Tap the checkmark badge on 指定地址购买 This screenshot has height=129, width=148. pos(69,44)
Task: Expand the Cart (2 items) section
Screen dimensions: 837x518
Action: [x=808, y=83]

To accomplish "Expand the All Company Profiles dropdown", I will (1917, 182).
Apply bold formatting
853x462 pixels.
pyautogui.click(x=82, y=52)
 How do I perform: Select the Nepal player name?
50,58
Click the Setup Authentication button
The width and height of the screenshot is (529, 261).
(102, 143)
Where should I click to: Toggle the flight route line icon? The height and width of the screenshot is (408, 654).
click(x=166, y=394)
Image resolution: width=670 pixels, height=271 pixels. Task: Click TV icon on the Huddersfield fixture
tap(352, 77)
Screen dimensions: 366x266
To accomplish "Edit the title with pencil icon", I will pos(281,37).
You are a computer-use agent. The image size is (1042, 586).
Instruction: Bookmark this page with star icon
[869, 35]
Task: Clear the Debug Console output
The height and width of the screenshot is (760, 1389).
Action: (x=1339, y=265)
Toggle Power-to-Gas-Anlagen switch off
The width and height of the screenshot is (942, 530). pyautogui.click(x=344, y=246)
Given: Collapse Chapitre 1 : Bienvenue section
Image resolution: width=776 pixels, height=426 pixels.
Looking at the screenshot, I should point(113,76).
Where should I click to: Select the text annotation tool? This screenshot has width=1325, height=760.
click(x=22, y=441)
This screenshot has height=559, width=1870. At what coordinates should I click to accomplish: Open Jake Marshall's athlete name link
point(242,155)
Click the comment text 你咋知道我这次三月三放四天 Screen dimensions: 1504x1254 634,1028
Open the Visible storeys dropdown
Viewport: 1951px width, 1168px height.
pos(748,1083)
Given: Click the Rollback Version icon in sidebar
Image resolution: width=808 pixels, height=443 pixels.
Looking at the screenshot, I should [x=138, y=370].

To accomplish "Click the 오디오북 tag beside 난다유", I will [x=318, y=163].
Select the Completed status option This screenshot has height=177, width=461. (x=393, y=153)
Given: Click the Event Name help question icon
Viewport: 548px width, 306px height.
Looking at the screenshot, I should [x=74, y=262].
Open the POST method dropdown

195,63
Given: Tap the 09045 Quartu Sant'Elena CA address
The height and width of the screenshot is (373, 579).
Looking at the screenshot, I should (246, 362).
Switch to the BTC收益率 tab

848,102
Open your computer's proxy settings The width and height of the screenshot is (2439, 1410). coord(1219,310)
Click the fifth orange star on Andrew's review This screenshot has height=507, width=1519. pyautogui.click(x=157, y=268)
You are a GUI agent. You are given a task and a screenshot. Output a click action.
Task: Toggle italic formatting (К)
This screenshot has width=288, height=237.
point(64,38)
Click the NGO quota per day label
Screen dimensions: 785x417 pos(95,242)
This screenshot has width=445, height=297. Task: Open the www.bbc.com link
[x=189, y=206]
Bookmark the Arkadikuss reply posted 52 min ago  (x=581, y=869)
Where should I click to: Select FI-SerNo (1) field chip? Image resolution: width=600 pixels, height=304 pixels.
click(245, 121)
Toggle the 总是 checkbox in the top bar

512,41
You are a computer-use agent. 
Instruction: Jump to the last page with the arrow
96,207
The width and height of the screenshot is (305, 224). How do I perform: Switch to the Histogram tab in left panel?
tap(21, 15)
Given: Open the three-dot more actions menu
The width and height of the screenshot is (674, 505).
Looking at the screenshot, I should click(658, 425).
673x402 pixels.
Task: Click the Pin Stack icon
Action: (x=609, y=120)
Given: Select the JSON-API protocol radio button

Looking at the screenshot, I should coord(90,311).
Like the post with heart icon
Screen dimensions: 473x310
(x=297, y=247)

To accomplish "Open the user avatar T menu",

Work to do ▸
Copy the items verbatim, starting at the line that contains "Where should I click to: Toggle" and ending at the line that contains "Looking at the screenshot, I should [x=138, y=370].".

Answer to this exercise ▸
Where should I click to: Toggle the flight route line icon? The height and width of the screenshot is (408, 654).
click(x=166, y=394)
Image resolution: width=670 pixels, height=271 pixels. Task: Click TV icon on the Huddersfield fixture
tap(352, 77)
Screen dimensions: 366x266
To accomplish "Edit the title with pencil icon", I will pos(281,37).
You are a computer-use agent. The image size is (1042, 586).
Instruction: Bookmark this page with star icon
[869, 35]
Task: Clear the Debug Console output
The height and width of the screenshot is (760, 1389).
Action: (x=1339, y=265)
Toggle Power-to-Gas-Anlagen switch off
The width and height of the screenshot is (942, 530). pyautogui.click(x=344, y=246)
Given: Collapse Chapitre 1 : Bienvenue section
Image resolution: width=776 pixels, height=426 pixels.
Looking at the screenshot, I should point(113,76).
Where should I click to: Select the text annotation tool? This screenshot has width=1325, height=760.
click(x=22, y=441)
This screenshot has height=559, width=1870. At what coordinates should I click to accomplish: Open Jake Marshall's athlete name link
point(242,155)
Click the comment text 你咋知道我这次三月三放四天 Screen dimensions: 1504x1254 634,1028
Open the Visible storeys dropdown
Viewport: 1951px width, 1168px height.
pos(748,1083)
Given: Click the Rollback Version icon in sidebar
Image resolution: width=808 pixels, height=443 pixels.
Looking at the screenshot, I should [x=138, y=370].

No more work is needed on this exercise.